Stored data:
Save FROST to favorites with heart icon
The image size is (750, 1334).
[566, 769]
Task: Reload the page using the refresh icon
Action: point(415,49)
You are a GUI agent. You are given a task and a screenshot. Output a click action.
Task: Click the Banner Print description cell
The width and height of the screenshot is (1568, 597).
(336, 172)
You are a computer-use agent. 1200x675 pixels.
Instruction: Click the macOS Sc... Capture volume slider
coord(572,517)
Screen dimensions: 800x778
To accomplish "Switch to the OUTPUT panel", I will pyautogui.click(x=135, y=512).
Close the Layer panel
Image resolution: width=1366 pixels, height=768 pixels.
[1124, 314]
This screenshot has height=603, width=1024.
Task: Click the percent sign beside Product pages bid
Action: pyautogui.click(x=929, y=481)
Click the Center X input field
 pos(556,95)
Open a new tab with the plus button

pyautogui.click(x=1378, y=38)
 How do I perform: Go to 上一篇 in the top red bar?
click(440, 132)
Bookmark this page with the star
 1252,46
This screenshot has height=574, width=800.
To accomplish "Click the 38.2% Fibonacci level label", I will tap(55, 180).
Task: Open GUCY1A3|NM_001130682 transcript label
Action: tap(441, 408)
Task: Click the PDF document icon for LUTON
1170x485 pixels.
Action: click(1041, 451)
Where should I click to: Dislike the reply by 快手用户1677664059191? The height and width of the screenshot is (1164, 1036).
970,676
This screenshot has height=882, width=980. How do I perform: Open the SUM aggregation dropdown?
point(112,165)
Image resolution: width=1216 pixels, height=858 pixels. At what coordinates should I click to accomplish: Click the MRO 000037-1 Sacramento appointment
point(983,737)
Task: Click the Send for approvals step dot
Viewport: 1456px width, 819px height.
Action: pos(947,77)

Exercise details: Exactly reproduce every record.

Worked solution:
Save FROST to favorites with heart icon
The image size is (750, 1334).
[566, 769]
Task: Reload the page using the refresh icon
Action: point(415,49)
You are a GUI agent. You are given a task and a screenshot. Output a click action.
Task: Click the Banner Print description cell
The width and height of the screenshot is (1568, 597).
(336, 172)
You are a computer-use agent. 1200x675 pixels.
Instruction: Click the macOS Sc... Capture volume slider
coord(572,517)
Screen dimensions: 800x778
To accomplish "Switch to the OUTPUT panel", I will pyautogui.click(x=135, y=512).
Close the Layer panel
Image resolution: width=1366 pixels, height=768 pixels.
[1124, 314]
This screenshot has height=603, width=1024.
Task: Click the percent sign beside Product pages bid
Action: pyautogui.click(x=929, y=481)
Click the Center X input field
 pos(556,95)
Open a new tab with the plus button

pyautogui.click(x=1378, y=38)
 How do I perform: Go to 上一篇 in the top red bar?
click(440, 132)
Bookmark this page with the star
 1252,46
This screenshot has height=574, width=800.
To accomplish "Click the 38.2% Fibonacci level label", I will tap(55, 180).
Task: Open GUCY1A3|NM_001130682 transcript label
Action: tap(441, 408)
Task: Click the PDF document icon for LUTON
1170x485 pixels.
Action: click(1041, 451)
Where should I click to: Dislike the reply by 快手用户1677664059191? The height and width of the screenshot is (1164, 1036).
970,676
This screenshot has height=882, width=980. How do I perform: Open the SUM aggregation dropdown?
point(112,165)
Image resolution: width=1216 pixels, height=858 pixels. At what coordinates should I click to accomplish: Click the MRO 000037-1 Sacramento appointment
point(983,737)
Task: Click the Send for approvals step dot
Viewport: 1456px width, 819px height.
Action: pos(947,77)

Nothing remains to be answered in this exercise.